Окончательное решение о разделе и новой границе оставалось за государыней. 8 октября 1792 г. прусский король Фридрих Вильгельм очертил на карте пределы прусских территориальных требований, которые простирались до линии Дзялдово – Рава-Мазовецкая – Ченстохова[554]. 29 октября (9 ноября) Гольтц передал эту карту на рассмотрение Петербурга. В Берлине рассчитывали, что это позволит склонить русских к решению, давно ожидаемому при прусском дворе[555]. 2 декабря 1792 г. Екатерина II затребовала к себе все материалы, касающиеся переговоров по разделу Польши. Затем она детально изложила свою позицию и поручила отразить ее на карте Речи Посполитой, проведя на ней новые границы империи. В итоге на изготовленной карте императрица собственноручно написала: «Вот вам черта»[556]. В соответствие с этим проектом 23 января 1793 г. был подписан петербургский российско-прусский трактат о втором разделе Речи Посполитой.
Обозначенная таким образом граница российского захвата пролегала примерно посередине между рубежом на линии Березина – Случь, предлагавшимся в августе 1792 г. Безбородко, и западными пределами Руси (России) в рассмотренной февральской Записке из Кабинета Екатерины II. Представляется, что при принятии в Петербурге окончательного решения о границах аннексированных территорий возобладал прагматизм.
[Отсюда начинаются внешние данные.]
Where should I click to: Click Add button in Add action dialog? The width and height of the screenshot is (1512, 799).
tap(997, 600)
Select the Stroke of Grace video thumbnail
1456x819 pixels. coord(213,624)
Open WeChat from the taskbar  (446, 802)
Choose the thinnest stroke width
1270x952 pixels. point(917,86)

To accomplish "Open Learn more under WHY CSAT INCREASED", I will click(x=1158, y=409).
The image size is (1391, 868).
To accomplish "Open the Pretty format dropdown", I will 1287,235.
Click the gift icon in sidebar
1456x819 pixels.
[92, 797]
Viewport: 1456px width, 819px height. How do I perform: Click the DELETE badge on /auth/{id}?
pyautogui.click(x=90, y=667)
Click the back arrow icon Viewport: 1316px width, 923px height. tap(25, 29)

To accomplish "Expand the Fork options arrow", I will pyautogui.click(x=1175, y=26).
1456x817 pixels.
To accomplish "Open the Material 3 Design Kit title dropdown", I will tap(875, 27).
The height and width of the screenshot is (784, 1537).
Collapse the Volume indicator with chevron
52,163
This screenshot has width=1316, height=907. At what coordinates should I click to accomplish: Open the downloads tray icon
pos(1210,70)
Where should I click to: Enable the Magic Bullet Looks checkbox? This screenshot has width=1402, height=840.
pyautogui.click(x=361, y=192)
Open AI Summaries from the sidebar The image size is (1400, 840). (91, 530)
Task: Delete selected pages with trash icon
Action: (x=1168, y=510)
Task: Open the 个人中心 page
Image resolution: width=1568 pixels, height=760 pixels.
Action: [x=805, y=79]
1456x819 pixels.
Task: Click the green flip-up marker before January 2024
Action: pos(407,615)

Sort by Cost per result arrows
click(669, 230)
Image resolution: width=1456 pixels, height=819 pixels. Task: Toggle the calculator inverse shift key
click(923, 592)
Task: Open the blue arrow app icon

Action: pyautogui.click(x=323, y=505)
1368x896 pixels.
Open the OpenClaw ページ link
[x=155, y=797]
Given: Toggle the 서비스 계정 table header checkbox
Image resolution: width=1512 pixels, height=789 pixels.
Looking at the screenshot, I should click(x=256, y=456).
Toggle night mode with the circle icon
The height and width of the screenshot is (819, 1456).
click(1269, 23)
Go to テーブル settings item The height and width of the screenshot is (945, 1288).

Линия, обозначенная на карте Екатериной II и ставшая границей российского захвата, соединяла почти по прямой с одной стороны возле Браслава восточную оконечность подчиненной России Курляндии и наиболее выдвинутый на северо-запад участок австрийской границы неподалеку от Зборова – с другой. Только в центральной своей части эта прямая линия несколько отклонялась к западу, вероятно, для того, чтобы в пределах России оказался построенный недавно (строительство было завершено в 1784 г.) канал Огинского.